Report every line of the listing below that contains the string "height". Case counts.

***** INPUT FOR THIS TASK *****

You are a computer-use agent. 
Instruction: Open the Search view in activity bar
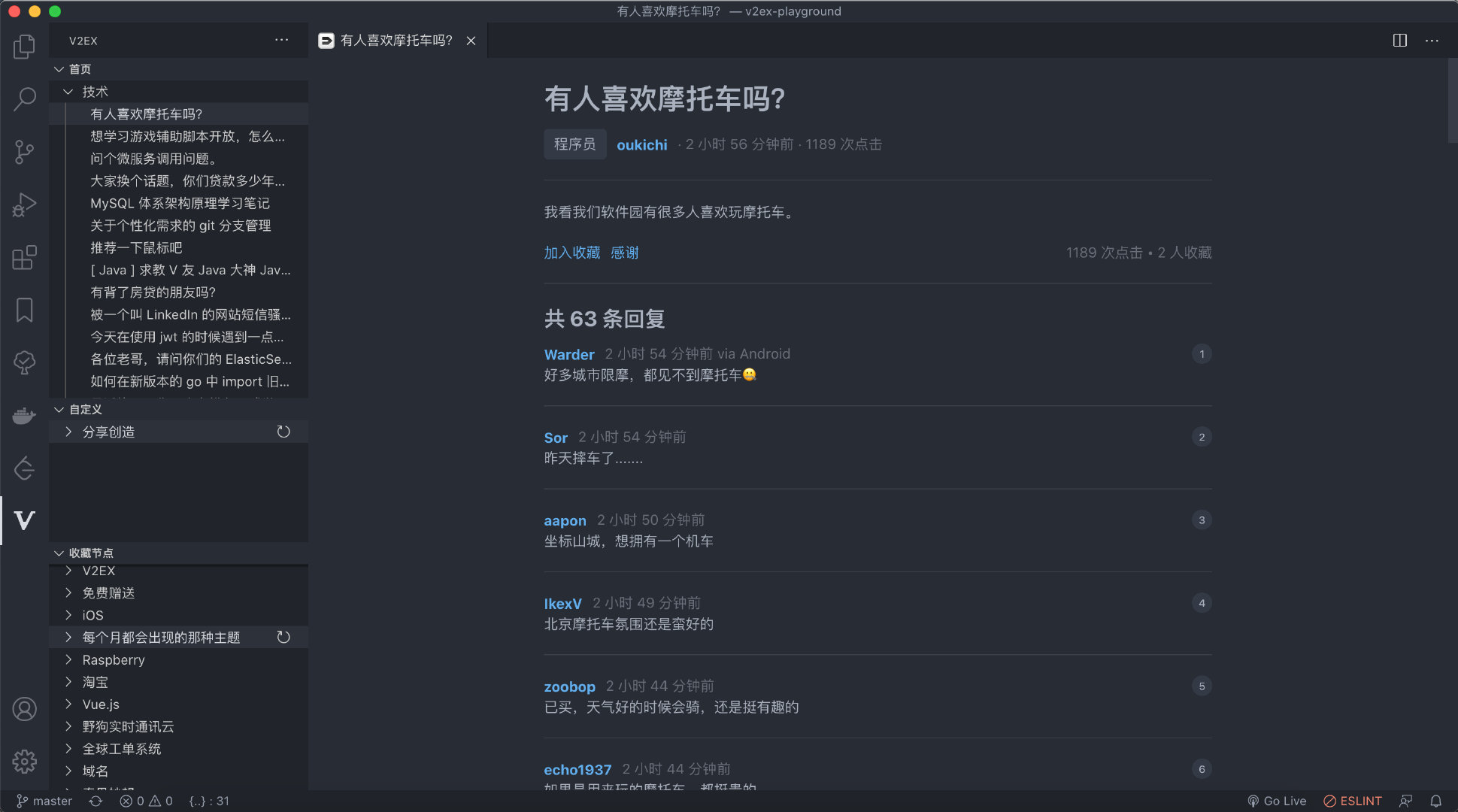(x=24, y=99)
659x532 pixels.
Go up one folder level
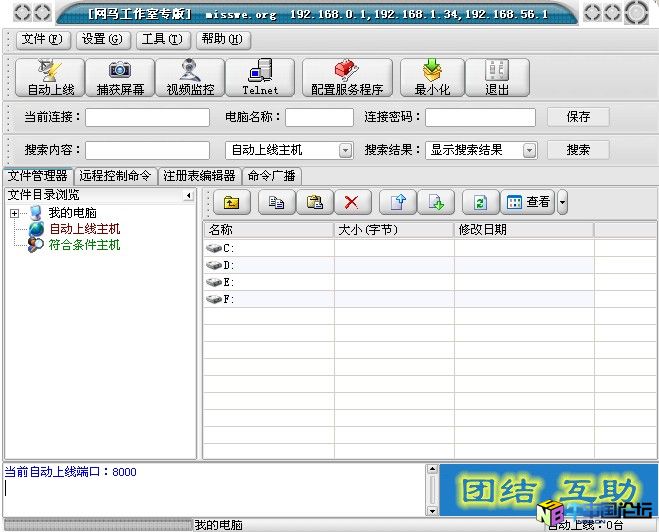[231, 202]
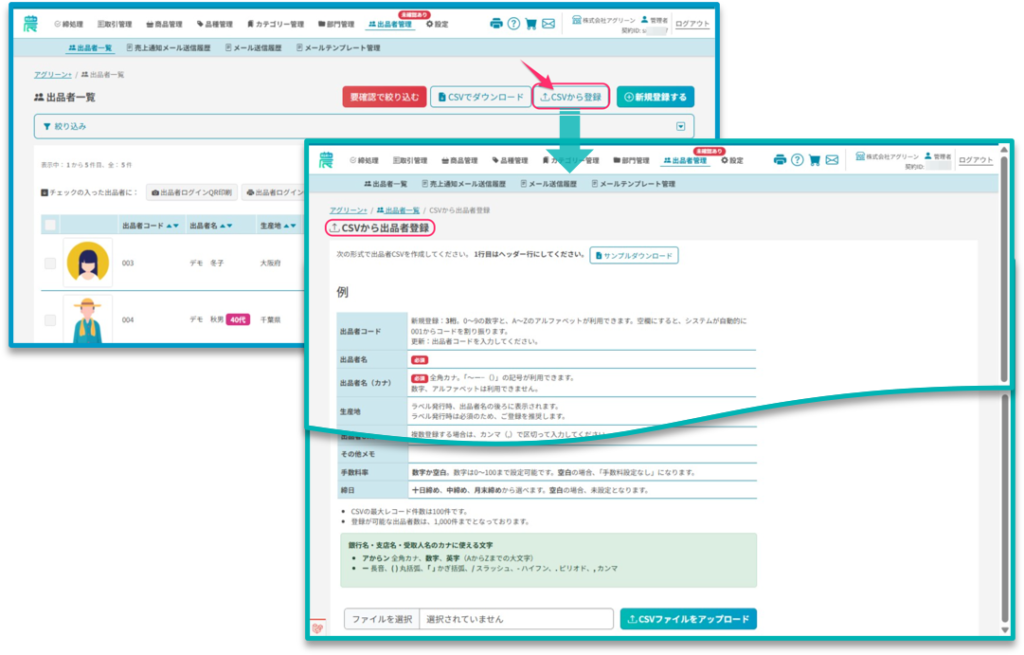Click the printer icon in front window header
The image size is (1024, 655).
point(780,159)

*****
***** INPUT FOR THIS TASK *****

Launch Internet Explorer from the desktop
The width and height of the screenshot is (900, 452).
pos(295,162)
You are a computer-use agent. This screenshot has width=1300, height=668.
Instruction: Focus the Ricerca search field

*****
***** INPUT FOR THIS TASK *****

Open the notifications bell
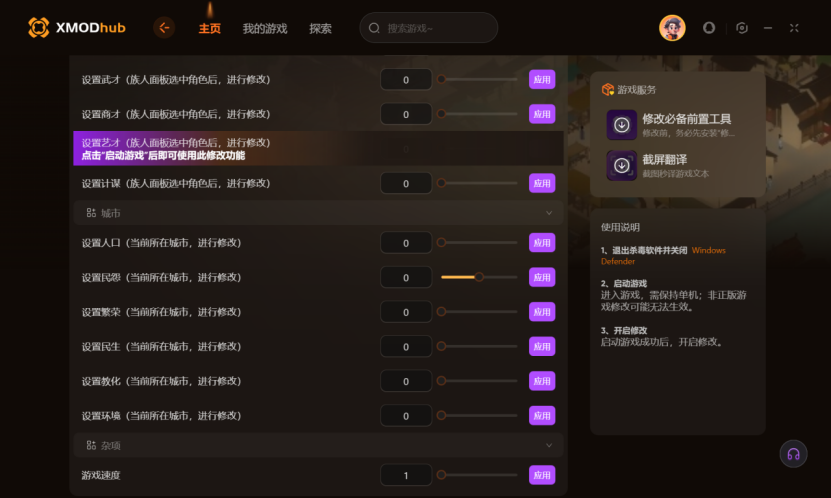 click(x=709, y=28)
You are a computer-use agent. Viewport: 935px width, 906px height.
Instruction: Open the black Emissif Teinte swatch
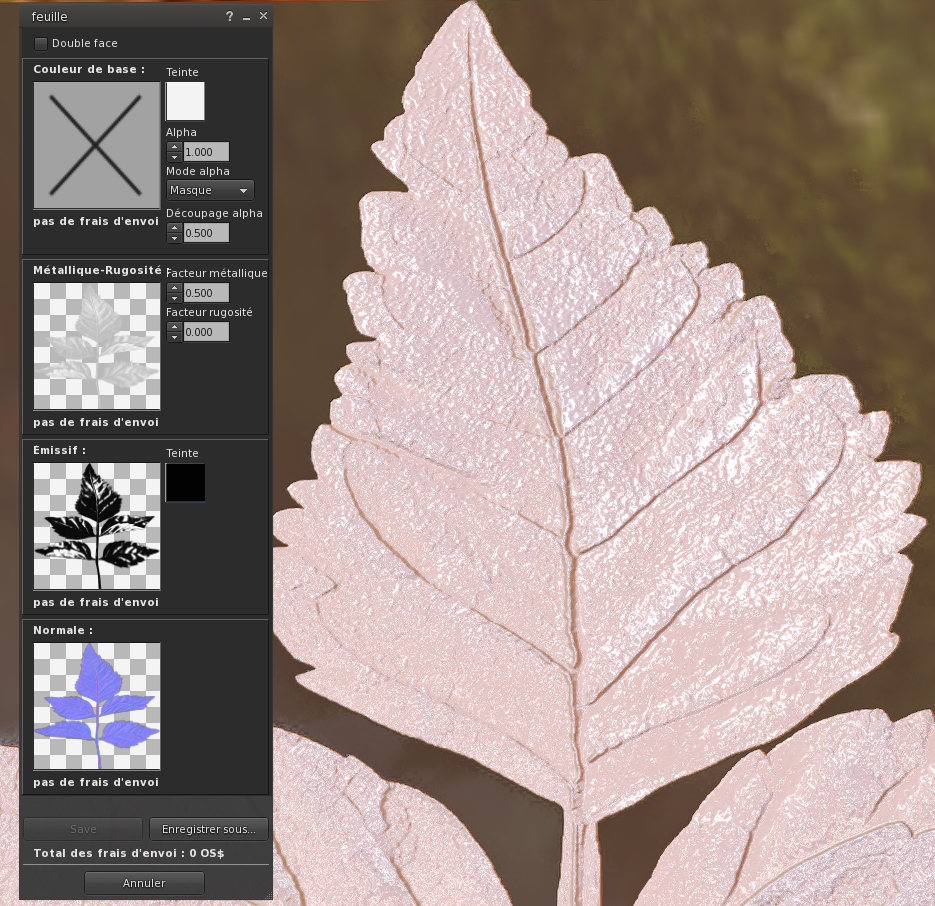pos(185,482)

*****

# WORKED ANSWER
The width and height of the screenshot is (900, 452).
You are a computer-use agent. This screenshot has width=1300, height=668.
You are a computer-use agent. Viewport: 935px width, 906px height.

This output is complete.